Collaborative AcademicPeerReview may become a conservative OralCulture?

From http://www.forbes.com/best/2004/1213/bow001.html

Had Galileo chimed into a sixteenth century wiki, for example, he might have had trouble convincing a collection of skeptical administrators and anonymous editors that the Earth was, in fact, round. His repeated protestations could have been taken as vandalism. His IP address might have been banned. Will publicly accessible wikis like Wikipedia become the source for a more accurate description of events or things, or will they merely reinforce popular beliefs?

That would have depended on the culture of the wiki. He wouldn't have succeded at WikiPedia, but he would have had no problem to place it at MeatballWiki (apart from being OT) as an alternative theory.

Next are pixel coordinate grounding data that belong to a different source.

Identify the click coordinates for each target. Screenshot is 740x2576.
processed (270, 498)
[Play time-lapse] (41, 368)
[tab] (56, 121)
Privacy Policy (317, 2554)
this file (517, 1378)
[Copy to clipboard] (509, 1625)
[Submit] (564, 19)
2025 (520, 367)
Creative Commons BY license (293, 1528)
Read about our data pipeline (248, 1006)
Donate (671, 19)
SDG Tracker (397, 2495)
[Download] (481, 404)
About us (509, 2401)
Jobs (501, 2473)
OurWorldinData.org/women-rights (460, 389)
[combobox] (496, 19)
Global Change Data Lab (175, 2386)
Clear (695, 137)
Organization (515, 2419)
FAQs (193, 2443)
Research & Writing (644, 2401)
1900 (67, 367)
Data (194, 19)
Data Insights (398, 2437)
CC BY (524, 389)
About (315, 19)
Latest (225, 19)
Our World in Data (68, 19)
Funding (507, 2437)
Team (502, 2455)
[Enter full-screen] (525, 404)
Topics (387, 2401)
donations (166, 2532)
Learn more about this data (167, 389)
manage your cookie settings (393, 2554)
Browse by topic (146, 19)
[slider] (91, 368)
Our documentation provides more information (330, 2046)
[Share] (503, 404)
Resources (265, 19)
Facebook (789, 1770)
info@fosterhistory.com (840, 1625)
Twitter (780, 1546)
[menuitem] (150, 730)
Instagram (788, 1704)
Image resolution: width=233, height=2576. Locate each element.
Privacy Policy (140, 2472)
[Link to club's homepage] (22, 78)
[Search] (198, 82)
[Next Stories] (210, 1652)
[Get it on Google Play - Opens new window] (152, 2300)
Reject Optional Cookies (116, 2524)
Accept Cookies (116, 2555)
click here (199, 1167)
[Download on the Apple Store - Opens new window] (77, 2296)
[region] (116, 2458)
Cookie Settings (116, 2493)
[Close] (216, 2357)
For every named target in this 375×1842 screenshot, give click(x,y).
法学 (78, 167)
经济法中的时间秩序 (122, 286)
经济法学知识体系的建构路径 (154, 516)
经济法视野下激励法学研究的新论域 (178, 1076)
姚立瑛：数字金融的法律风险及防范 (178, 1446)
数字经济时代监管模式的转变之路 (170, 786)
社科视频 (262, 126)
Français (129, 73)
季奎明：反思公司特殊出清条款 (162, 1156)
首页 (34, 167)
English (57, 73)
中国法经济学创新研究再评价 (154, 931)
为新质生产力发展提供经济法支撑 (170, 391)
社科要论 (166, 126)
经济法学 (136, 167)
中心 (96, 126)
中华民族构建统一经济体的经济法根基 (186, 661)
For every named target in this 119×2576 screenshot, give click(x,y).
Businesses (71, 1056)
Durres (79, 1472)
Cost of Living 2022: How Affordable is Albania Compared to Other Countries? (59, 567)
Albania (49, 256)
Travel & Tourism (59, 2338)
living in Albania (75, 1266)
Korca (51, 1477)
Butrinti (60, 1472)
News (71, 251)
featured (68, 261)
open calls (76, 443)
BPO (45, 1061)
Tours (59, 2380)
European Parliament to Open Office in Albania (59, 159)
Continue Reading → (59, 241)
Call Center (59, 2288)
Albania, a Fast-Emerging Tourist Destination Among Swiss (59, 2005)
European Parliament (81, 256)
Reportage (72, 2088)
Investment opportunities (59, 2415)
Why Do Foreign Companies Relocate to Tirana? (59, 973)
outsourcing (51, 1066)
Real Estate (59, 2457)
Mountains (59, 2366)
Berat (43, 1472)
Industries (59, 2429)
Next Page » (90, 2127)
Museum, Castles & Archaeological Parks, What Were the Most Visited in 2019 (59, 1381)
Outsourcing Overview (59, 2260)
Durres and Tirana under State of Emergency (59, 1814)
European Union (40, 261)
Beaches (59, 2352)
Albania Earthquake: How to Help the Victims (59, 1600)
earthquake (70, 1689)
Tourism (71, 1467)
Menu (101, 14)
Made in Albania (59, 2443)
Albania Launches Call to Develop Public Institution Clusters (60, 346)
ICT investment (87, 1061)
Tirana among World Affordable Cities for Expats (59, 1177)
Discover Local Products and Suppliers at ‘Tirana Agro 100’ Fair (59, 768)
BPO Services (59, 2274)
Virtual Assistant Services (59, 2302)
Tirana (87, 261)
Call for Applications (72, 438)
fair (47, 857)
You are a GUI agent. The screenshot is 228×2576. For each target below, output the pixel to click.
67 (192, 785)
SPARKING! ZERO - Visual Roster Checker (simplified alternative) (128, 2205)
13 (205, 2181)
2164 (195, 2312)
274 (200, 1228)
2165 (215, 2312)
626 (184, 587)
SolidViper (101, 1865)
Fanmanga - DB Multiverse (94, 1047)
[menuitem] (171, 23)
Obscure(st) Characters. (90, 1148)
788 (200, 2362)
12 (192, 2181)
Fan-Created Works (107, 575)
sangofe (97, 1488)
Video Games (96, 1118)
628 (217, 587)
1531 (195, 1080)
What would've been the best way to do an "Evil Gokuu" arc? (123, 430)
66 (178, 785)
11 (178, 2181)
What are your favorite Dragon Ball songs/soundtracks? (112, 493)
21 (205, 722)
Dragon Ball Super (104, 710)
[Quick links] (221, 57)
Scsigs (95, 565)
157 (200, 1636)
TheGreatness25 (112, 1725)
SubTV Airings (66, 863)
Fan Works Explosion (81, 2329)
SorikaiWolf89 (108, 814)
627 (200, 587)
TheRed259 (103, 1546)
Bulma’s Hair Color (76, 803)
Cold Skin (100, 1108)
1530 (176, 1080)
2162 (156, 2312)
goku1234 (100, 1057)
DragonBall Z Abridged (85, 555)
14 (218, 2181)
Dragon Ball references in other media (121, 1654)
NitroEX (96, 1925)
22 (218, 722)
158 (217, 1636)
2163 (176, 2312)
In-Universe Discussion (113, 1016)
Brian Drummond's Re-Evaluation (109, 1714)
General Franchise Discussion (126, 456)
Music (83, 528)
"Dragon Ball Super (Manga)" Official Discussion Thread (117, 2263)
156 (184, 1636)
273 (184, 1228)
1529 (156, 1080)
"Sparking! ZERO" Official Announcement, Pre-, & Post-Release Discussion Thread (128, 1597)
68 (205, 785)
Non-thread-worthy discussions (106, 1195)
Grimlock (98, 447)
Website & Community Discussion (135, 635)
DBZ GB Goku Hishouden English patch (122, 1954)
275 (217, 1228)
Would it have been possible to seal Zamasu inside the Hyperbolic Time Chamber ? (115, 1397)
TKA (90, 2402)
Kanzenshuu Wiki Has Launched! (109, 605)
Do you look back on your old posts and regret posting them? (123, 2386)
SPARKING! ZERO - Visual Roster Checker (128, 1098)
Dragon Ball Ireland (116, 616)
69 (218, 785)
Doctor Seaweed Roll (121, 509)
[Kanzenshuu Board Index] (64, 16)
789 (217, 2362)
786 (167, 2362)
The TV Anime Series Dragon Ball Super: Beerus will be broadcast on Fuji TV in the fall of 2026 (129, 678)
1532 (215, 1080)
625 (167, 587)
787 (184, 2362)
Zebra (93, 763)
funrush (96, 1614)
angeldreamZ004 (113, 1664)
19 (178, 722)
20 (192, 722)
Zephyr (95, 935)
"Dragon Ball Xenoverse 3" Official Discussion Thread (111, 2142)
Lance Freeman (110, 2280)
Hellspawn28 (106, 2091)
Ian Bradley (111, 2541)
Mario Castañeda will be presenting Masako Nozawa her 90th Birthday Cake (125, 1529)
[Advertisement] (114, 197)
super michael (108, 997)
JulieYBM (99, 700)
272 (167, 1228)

This also might be a case where wikis and weblogs are an essential complement to each other. Wikis are, by definition, group / consensus texts. But blogs can be wholly individualistic. They can create what SebPaquet calls PersonalEchoChambers? http://radio.weblogs.com/0110772/2004/06/04.html#a1596 to sustain your confidence when no-one else believes in you. -- PhilJones

I don't think that this is the main difference between wikis and blogs. There are purely individualistic wikis that are similar in their PersonalEchoChambers? effects. OmWiki? comes to my mind. -- HelmutLeitner

I don't think there was any medium that would have saved Gallileo from the Church save obscurity. His crime was that he published in the vulgar so his writing would be understandable by laymen. So, I think the argument in the quotation is irrelevant, but the question it raises is interesting. If OralCultures are conservative, what are ManuscriptCultures? -- SunirShah

By ManuscriptCultures? you mean hand-written? Probably less conservative than oral, but more so than print. Compare Catholic Church and Protestantism.

Some other comparisons : http://www.nooranch.com/synaesmedia/wiki/wiki.cgi?MediaAndMaterials, http://www.nooranch.com/synaesmedia/wiki/wiki.cgi?PrintingAndUniformity, http://www.nooranch.com/synaesmedia/wiki/wiki.cgi?MediaInConflict

-- PhilJones


TechnologySolutions

The proposed AutonomiWiki would enable guilds to have the option of controlled publishing. It is supposed to protect autonomy, and may be appropriate if the guilds are collectively controlled by their members.